Dès 1946, une autre figure s’impose au sein de l’Union Soudanaise (US) : celle de Modibo Keïta. Né en 1915 à Bamako, à 37 ans Major de sa promotion, tant à son entrée qu’à sa sortie de l’Ecole normale William Ponty, il impose aisément une autorité qu’il ne cherche pourtant pas à forcer.
Pendant longtemps, plus précisément jusqu’en 1964-1965, il reprend à son compte la vision de Mamadou Konaté sur les problèmes l’Union Soudanaise (US). Et quand il l’abandonne (à la fois sous la pression des événements et de ses tendances personnelles), l’US prend un autre visage.
Une incontestable personnalité
Mais il est probable qu’à ce moment-là, au point où en étaient arrivées les oppositions de tendance au sein du parti, correspondant à des oppositions de personnes (quoi qu’avec des nuances) et provenant, de manière complexe, d’une sorte de luttes de classes, toute conciliation était difficile et qu’il fallait inévitablement choisir dans un sens ou dans un autre.
Brillant élève, instituteur irréprochable, musulman fervent, tolérant et largement ouvert à tout modernisme intellectuel et politique, il attire l’attention partout où il passe, suscite la sympathie ou l’antipathie, mais toujours le respect. Sa taille (1m 98 !), sa prestance, son allure, son regard parfois très doux, parfois très dur, dans un visage où flotte une permanente ironie, lui confèrent une incontestable personnalité. Indépendamment de ses succès scolaires, son passage à William Ponty l’a déjà auréolé d’un prestige qui compte dans une école.
Alors qu’un élève imprudent se noyait dans la baie de Gorée, le grand Modibo plonge et le sauve. Dès lors sauvé, l’élève vouera la reconnaissance que l’on devine à son sauveur providentiel. Cet « imprudent » n’était autre que…Emile Derlin Zinzou qui deviendra le Président du Dahomey (actuel Bénin).
Travailleur infatigable, d’un dévouement à toute épreuve, entreprenant des tournées très dures en brousse dans les pires conditions, ne répugnant à aucune tâche, fût-elle apparemment secondaire, il fait souvent violence sur son tempérament audacieux pour écouter les conseils de son ancien Directeur d’école de Bamako Coura, Mamadou Konaté, qu’il estime et respecte profondément.
Orateur remarquable, bien que desservi par une voix un peu aigüe qui surprend dans ce corps d’athlète, Modibo Keïta, bien qu’il soit absent, est désigné à l’unanimité Secrétaire général de l’Union Soudanaise (US) lors de l’Assemblée générale qui s’érige en Congrès.
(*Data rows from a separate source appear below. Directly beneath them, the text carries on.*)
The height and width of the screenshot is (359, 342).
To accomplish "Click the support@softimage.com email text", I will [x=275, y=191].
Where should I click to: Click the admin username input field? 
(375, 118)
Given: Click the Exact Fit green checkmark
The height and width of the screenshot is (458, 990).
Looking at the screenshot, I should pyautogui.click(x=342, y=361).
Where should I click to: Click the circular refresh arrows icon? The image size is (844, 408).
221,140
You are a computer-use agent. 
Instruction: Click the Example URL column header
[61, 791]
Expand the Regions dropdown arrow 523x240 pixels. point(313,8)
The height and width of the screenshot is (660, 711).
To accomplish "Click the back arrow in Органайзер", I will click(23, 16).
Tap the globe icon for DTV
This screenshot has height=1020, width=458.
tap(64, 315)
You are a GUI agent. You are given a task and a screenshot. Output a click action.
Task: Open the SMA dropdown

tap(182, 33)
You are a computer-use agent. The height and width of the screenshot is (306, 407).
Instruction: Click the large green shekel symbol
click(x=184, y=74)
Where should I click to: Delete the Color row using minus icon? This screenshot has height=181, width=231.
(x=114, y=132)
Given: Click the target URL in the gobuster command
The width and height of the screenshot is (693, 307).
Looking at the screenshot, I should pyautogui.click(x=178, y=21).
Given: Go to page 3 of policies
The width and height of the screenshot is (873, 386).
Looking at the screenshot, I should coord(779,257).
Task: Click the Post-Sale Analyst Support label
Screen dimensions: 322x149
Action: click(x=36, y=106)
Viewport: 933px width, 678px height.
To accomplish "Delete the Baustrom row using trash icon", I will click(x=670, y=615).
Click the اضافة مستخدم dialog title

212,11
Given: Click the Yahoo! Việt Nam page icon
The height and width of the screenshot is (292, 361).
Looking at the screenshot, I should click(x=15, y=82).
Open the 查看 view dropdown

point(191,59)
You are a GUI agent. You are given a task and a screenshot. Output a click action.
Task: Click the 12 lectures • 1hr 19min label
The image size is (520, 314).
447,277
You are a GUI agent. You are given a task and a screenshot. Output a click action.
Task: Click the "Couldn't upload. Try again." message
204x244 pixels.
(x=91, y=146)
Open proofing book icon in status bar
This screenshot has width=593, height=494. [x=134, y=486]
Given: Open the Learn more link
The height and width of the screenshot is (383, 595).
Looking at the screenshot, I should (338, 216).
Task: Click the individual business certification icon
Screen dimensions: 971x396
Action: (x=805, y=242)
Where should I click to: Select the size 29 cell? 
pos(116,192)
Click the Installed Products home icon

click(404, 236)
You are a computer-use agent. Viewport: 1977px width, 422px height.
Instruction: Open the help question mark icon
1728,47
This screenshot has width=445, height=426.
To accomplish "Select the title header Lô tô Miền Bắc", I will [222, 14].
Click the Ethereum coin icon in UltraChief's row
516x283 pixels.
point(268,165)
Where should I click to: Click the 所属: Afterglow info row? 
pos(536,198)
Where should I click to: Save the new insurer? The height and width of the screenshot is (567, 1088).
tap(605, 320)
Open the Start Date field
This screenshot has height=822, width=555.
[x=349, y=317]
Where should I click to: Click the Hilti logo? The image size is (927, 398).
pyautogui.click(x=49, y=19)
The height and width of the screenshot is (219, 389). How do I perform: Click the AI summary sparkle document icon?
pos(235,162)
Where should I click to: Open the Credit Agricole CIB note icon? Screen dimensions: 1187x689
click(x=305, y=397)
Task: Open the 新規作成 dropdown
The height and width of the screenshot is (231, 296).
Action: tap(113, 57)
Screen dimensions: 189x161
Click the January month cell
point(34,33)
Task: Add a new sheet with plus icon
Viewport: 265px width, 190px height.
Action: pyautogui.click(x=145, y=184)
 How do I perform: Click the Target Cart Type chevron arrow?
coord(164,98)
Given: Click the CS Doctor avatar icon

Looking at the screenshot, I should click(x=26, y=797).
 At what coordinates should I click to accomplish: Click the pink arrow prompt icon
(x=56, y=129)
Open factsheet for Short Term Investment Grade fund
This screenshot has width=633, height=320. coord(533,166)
Après la prison, les fonctions
En 1949, suite à un mandat d’arrêt lancé contre lui alors qu’il était en poste à Sikasso, il réussit, grâce à une longue chaîne de complicités amicales, à se rendre à Paris où la Justice française offre plus de garanties que son prolongement colonial. Arrêté, il partage pendant un mois le sort des prisonniers de droit commun. A sa libération, il se fait mettre en disponibilité et travaille à élargir l’audience du parti.
En 1951, obligé de revenir dans l’administration sous peine de radiation, il est nommé Instituteur à Kabara, le petit port de Tombouctou. Il y milite activement en compagnie de Mahamane Alassane Haïdara, notable de la région, élu Conseiller de la République (on disait Sénateur à l’époque) en Novembre 1948 sur la liste de l’US.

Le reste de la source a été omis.